Talc or talcum powder has been around a long time.
It is only in recent years, however, that the harmful effects of talc have been exposed.
Talc is an ingredient that is used in many products, and there have been several question marks around its safety and the presence of asbestos.
So what is talc? Talc is a mineral that is found underground and is the softest mineral known to man.
The problem with talc is that there is a potential that it could have been cross-contaminated with asbestos while underground.
One cancer, ovarian cancer, might have been exasperated by the use of talcum powder and several successful cases have been brought against Johnson & Johnson a leading talc brand.
So besides talcum powder in it rarest form what other products might contain talc and thus be hazardous to us.
Pressed Cosmetic Powders
Pressed cosmetic powders are now a standard product found in drug stores and on beauty counters.

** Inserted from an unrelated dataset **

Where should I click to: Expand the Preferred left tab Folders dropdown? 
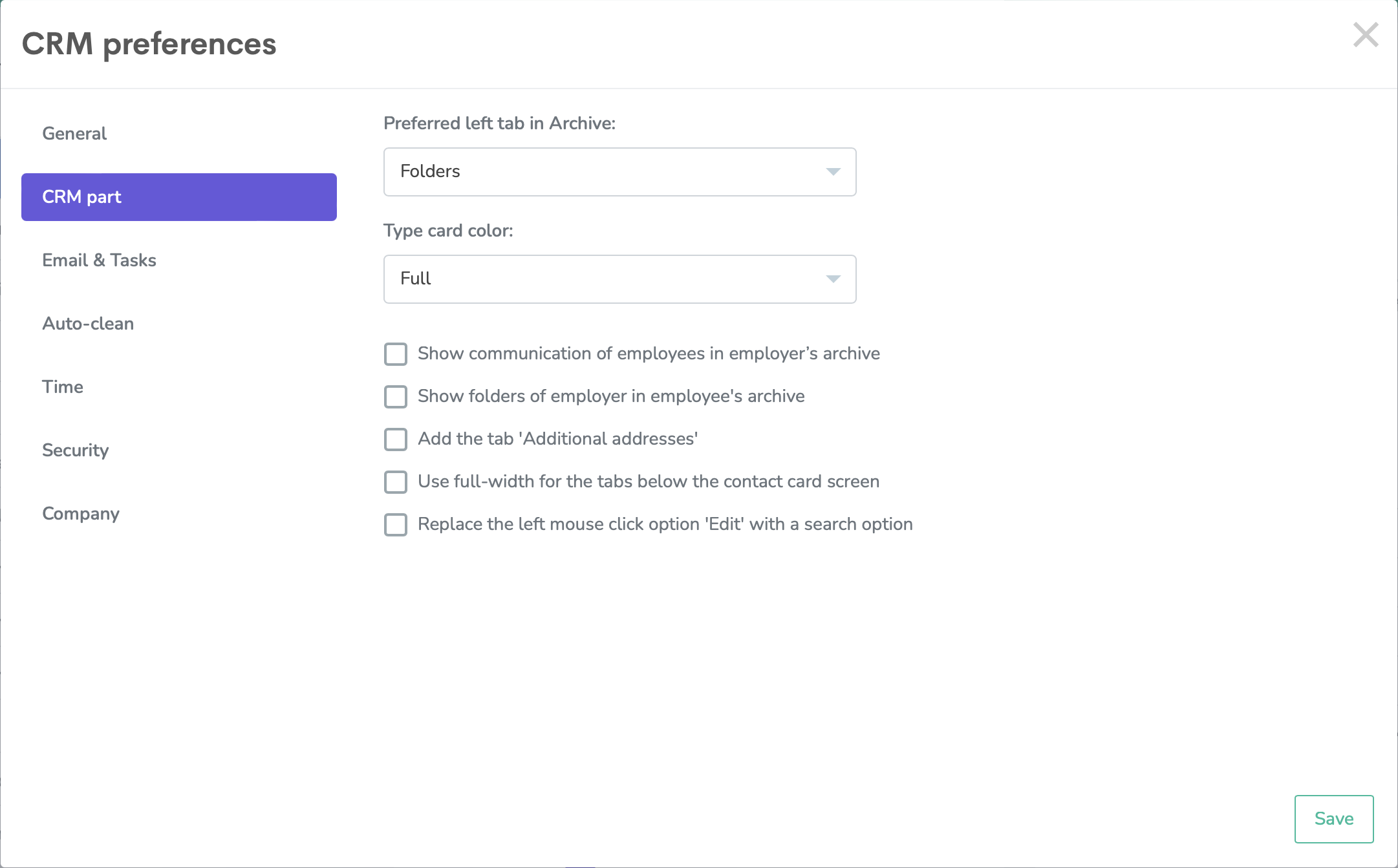[619, 172]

Talc is a common ingredient added to pressed cosmetic powders as it creates a soft silky texture and it commonly acts as a filler.
The problem is that although cosmetic manufacturers may try to avoid talc contaminated with asbestos, there are no regulations to check commercial make up.

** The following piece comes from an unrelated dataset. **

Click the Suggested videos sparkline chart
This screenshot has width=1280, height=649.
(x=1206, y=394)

Many deodorants have an aluminum-based compound as part of their make up.
Because of their use under the arm it there has been concern around the incidence of breast cancer caused by the use of deodorants.
The problem is that there have been conflicting research results on the link between breast cancer and the use of deodorants.
Only one study out of three has found a link, and that was in younger women.
Talc has been a commonly used substance in the processing of foodstuffs.
As a food additive in the USA, the FDA has stated that is is ‘generally recognized as safe.’
Research in the Netherlands identified, however, that this could be a health risk.
They argue that there is an unawareness of the possible health dangers of talc in food and its inhalation.
Talc is generally used as an anti-caking agent.
There is also some concern about the use of talc in food supplements.
The assumption here is that talc or magnesium silicate used in food supplements is not contaminated with aluminum.
The problem here is that there is no requirement to be tested for purity or contamination.
A good example widely reported is the case in Japan, where talc was added to rice to stop the rice sticking together and made the rice whiter.
However, it led to a higher incidence of stomach cancer amongst Japanese men.
Talc is added to eye shadow as it helps the silky texture and makes it easy to apply.
As in the case of other cosmetics, however, as there is no regulation in determining whether talc has asbestos contamination, it is difficult to avoid.
One way is to check the ingredients on all your make up including eye shadow and look out for talc or magnesium silicate.
To conclude, it is clear that there is considerable confusion on the health impact of products that are talc-based.
More research is needed to give comfort to consumers that we are not applying or ingesting a harmful substance.